In der Rubrik „Vermögens- und Einkommensverhältnisse“ seiner Familienliste gibt Adolf Rosenstock ein Hausgrundstück mit Mietshaus in der Rochusstraße 3 und Kapitalerträge aus Wertpapieren an. Ein ehemaliger Binger Jude erinnerte sich, dass Adolf Rosenstock einer von zwei Binger Bürgern war, die die kompletten Deutschlandsammlungen an Briefmarken besaßen. Besonders begehrt und bewundert unter den Sammlern waren Marken von Thurn und Taxis, alte Marken aus Bayern und Sachsen und von den ehemaligen deutschen Kolonien.

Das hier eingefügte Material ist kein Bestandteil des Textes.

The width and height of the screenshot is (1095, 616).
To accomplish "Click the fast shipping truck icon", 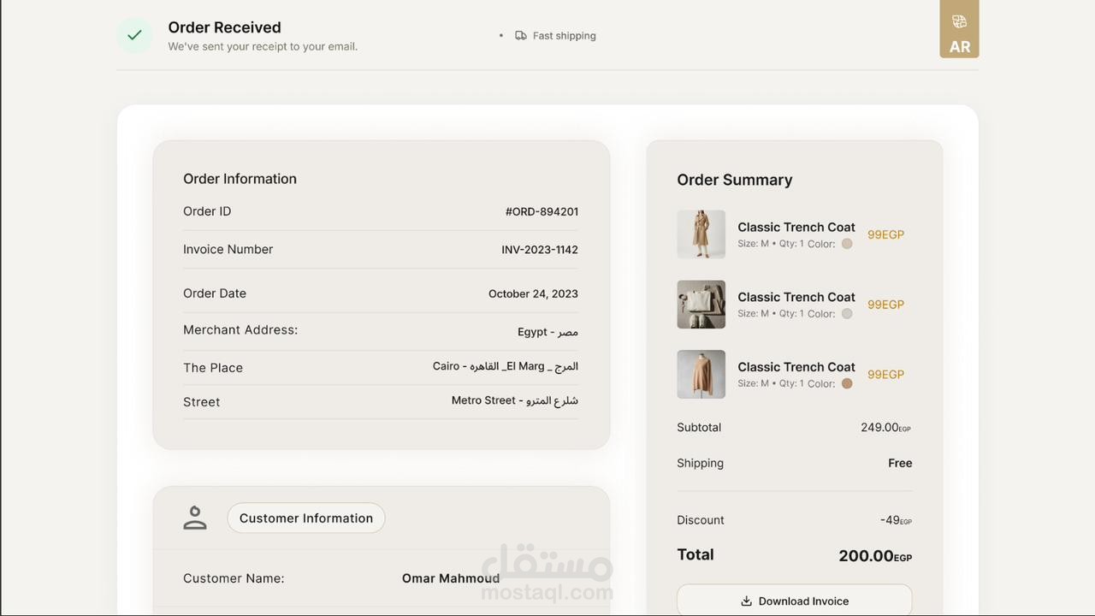I will point(520,36).
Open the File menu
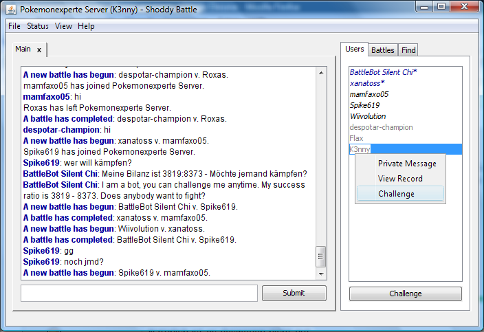This screenshot has width=484, height=332. (x=14, y=26)
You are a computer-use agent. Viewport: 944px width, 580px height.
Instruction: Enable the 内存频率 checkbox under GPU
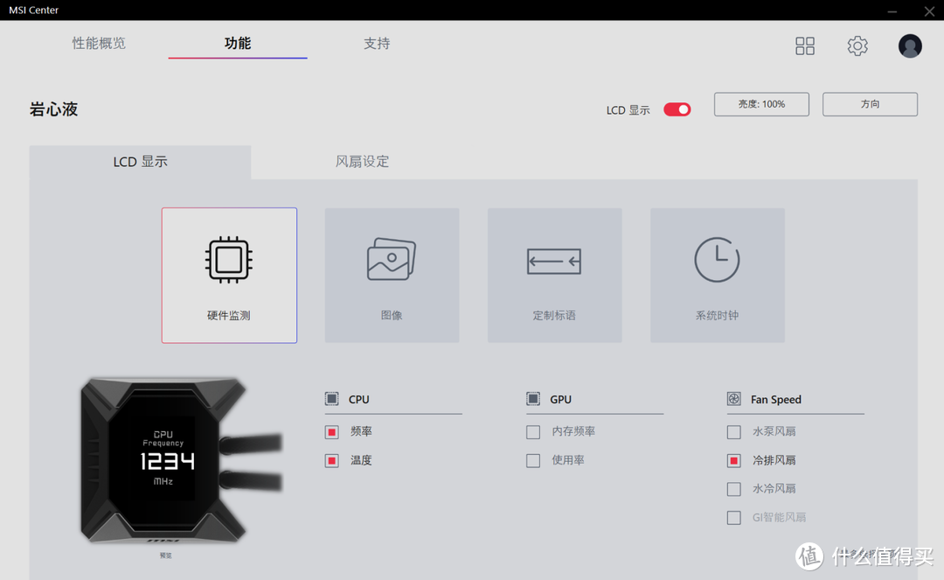533,431
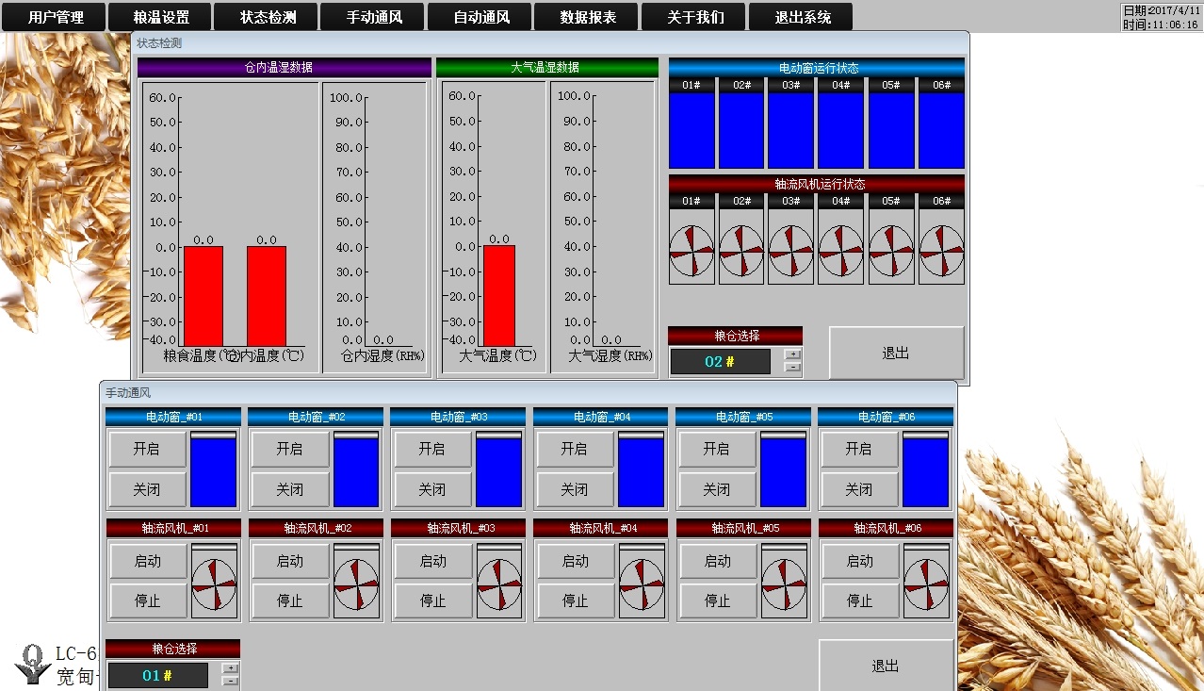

Das Haus der Familie wurde ab 1939 als „Judenhaus“ deklariert, in das viele andere jüdische Bürger zwangseingewiesen wurden. Man wohnte in diesen Häusern auf engstem Raum zusammen, was von den meisten Bewohnern als sehr demütigend empfunden wurde. Nach den Deportationen von 1942 fiel das Anwesen an die Reichsfinanzverwaltung, 1954 wurde es von der Jennis & Trust Corporation for Germany, Ltd. in London übernommen. Ab 1955 ging es wieder in Privatbesitz über.

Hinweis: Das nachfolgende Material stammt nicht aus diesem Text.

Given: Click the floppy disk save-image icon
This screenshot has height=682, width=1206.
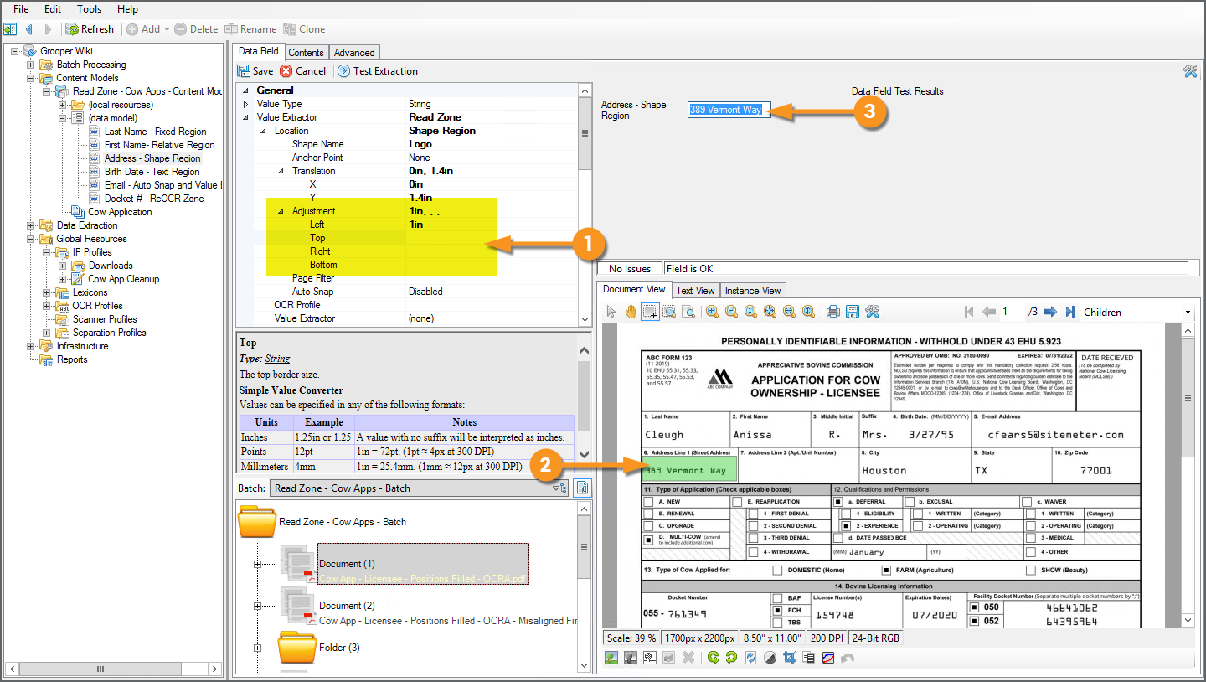Looking at the screenshot, I should point(853,312).
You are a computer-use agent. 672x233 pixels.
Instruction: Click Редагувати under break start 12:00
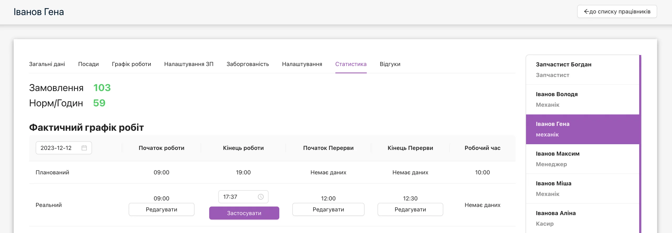328,209
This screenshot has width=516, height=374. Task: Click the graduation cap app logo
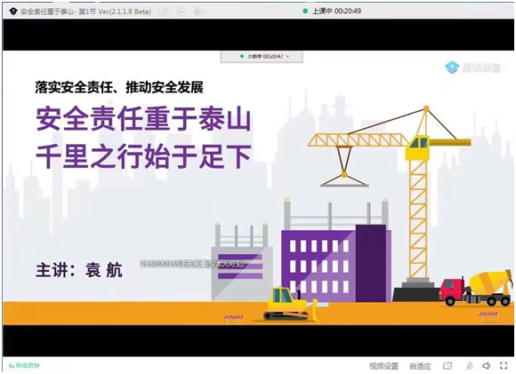(12, 12)
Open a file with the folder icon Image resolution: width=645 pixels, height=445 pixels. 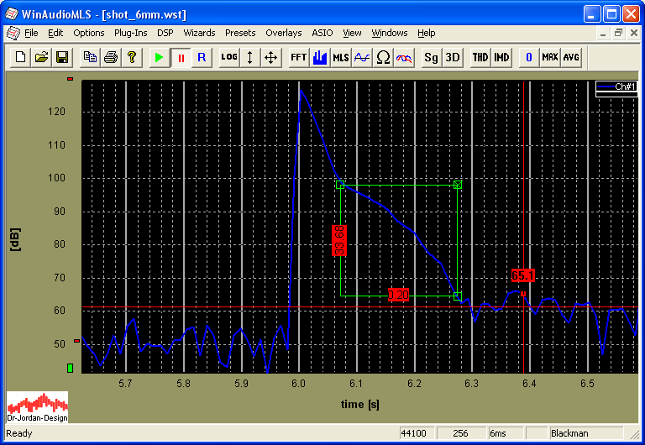tap(40, 57)
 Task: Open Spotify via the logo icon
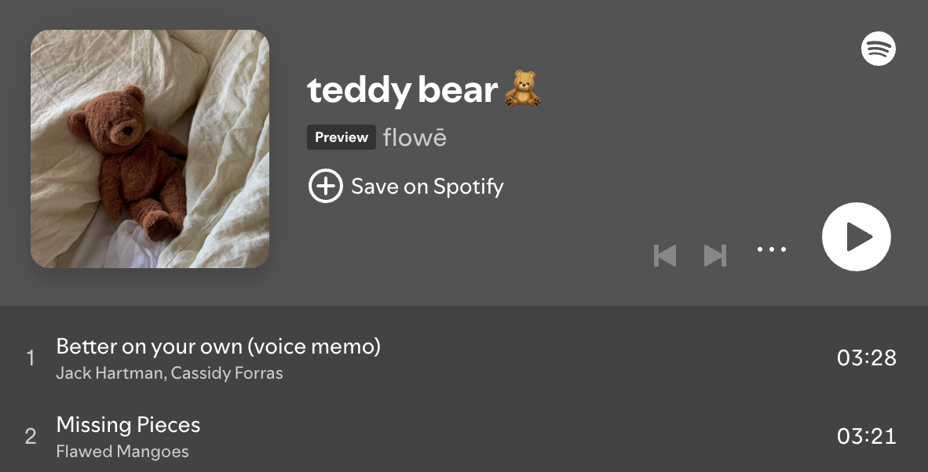click(x=879, y=49)
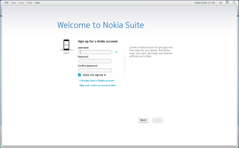Image resolution: width=239 pixels, height=148 pixels.
Task: Open the View menu
Action: [x=14, y=3]
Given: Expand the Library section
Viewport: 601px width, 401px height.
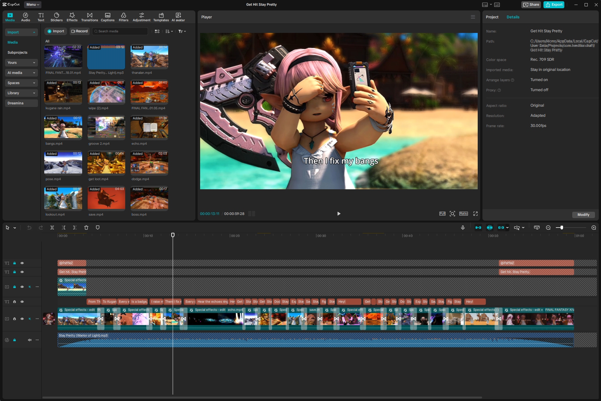Looking at the screenshot, I should 21,93.
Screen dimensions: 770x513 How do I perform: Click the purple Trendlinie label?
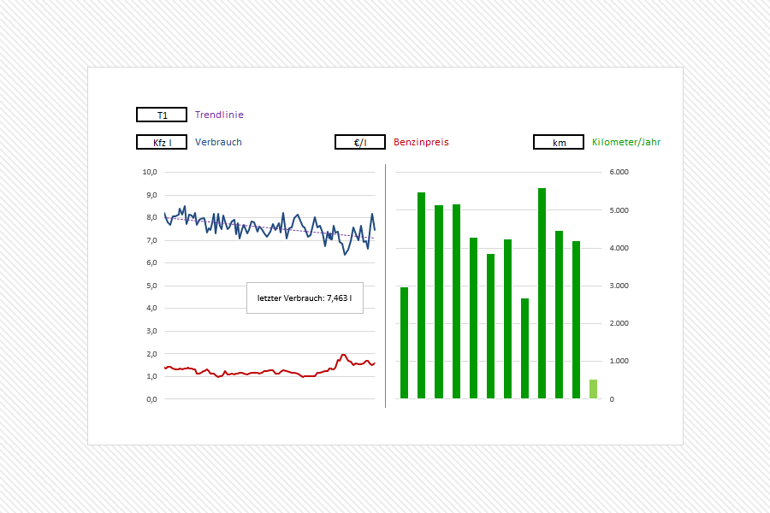(219, 115)
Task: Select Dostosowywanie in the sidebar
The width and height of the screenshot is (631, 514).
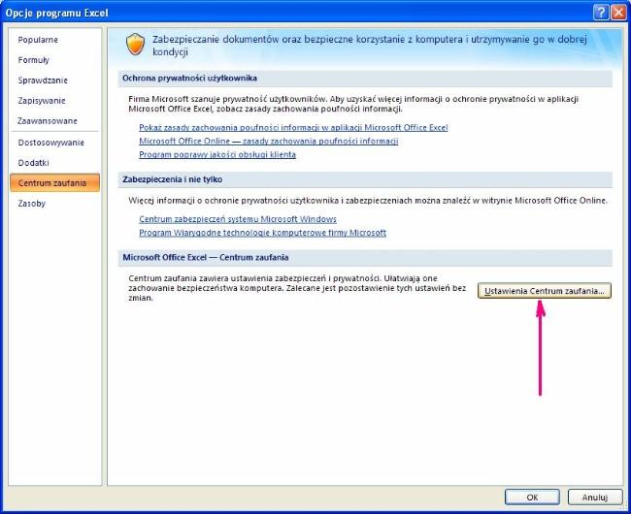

Obwohl Adolf Rosenstock für die Einwanderung in die USA zwei hohe Bürgschaften beim Konsulat in Stuttgart vorliegen hatte und die „Vorladung zwecks Visenerteilung“ noch 1940 mit jedem Tag erwartete, wurde die Familie am 20. März 1942 mit den Transportnummern 517, 518 und 519 nach Piaski bei Lublin in Polen deportiert und in Auschwitz ermordet.
Der Stolperstein für Adolf Rosenstock wird von der CDU-Fraktion Bingen finanziert, der Stein für Selma Rosenstock von Elke und Karl-Josef Bork aus Bingen. Ein Bürger einer umliegenden Gemeinde erinnert mit seinem Stein an den Sohn Herbert Rosenstock.